▶ [EXCERPTED PASSAGE]

....................

26 November 2014 at 9:00 am
Roundtable explores distance education recognition
The recognition of New Zealand’s distance education programmes was the focus of a roundtable held alongside the 8th New Zealand-China Joint Working Group on Education and Training.
The roundtable involved senior officials from Chinese education agencies and representatives from the University of Otago, Massey University, New Zealand Qualifications Authority, Universities New Zealand and Education New Zealand.
The recognition of New Zealand distance education programmes has been an item of discussion between New Zealand and Chinese authorities for many years. Currently all foreign qualifications delivered by distance, or with a distance component, are not recognised by Chinese authorities.
“This isn’t a New Zealand-specific issue,” says ENZ's Regional Director Alexandra Grace. “We are very much at first steps, in terms of building understanding of how we assure quality outside of traditional face-to-face qualification delivery. Greater understanding of our processes may also contribute to China’s domestic reform of its local distance qualifications."
The New Zealand-China Free Trade Agreement signed in 2008 included commitments to undertake work on “evaluation of the quality assurance criteria for qualifications which include a distance delivery component.”
Discussions on the recognition of New Zealand distance education qualifications have been ongoing since then.

....................

▶ [DATA SECTION]
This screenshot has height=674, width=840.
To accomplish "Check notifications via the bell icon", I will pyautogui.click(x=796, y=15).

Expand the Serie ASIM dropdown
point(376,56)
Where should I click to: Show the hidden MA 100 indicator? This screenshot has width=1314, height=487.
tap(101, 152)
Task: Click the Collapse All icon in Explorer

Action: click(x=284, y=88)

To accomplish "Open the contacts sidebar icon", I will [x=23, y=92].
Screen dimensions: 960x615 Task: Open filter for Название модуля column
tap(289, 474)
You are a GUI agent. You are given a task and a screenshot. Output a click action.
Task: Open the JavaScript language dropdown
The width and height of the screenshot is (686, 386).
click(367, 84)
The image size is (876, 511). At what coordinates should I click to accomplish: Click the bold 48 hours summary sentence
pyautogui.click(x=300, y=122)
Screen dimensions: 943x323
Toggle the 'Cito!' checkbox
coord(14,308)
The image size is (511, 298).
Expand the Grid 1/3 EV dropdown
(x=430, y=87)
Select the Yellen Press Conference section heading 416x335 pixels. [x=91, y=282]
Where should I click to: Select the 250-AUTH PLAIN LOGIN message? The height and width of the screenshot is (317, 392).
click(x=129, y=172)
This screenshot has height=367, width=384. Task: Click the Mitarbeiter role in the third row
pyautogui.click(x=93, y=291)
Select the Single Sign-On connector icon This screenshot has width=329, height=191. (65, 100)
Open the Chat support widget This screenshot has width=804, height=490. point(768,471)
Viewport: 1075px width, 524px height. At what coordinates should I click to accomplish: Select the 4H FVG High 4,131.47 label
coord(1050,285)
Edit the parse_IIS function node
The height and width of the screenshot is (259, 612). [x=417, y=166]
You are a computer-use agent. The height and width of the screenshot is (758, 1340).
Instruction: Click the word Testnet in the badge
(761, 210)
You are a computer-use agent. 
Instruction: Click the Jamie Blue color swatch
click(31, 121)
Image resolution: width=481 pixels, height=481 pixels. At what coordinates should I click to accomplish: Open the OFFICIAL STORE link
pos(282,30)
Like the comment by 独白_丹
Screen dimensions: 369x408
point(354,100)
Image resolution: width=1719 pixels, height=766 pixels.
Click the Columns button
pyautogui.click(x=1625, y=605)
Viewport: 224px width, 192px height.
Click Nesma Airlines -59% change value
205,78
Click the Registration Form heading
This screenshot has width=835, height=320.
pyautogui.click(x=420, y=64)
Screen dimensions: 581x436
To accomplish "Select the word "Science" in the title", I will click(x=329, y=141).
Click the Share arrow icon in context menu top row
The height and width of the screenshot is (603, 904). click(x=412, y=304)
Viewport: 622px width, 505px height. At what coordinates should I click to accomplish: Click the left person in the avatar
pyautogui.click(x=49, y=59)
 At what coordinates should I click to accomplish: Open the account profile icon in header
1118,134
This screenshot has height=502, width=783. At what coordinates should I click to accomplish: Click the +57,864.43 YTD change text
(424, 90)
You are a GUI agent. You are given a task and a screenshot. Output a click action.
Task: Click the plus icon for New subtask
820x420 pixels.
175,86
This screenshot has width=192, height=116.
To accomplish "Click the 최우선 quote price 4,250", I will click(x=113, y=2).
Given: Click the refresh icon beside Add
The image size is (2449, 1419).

....................

▶ [ASSIGNED TASK A]
Copy out the stretch of the distance education article from "The roundtable involved" through "Education New Zealand.".
▶ [ASSIGNED TASK B]
List the New Zealand organizations whose representatives took part in the roundtable described in the distance education article.

▶ [SOLUTION A]
The roundtable involved senior officials from Chinese education agencies and representatives from the University of Otago, Massey University, New Zealand Qualifications Authority, Universities New Zealand and Education New Zealand.

▶ [SOLUTION B]
- University of Otago
- Massey University
- New Zealand Qualifications Authority
- Universities New Zealand
- Education New Zealand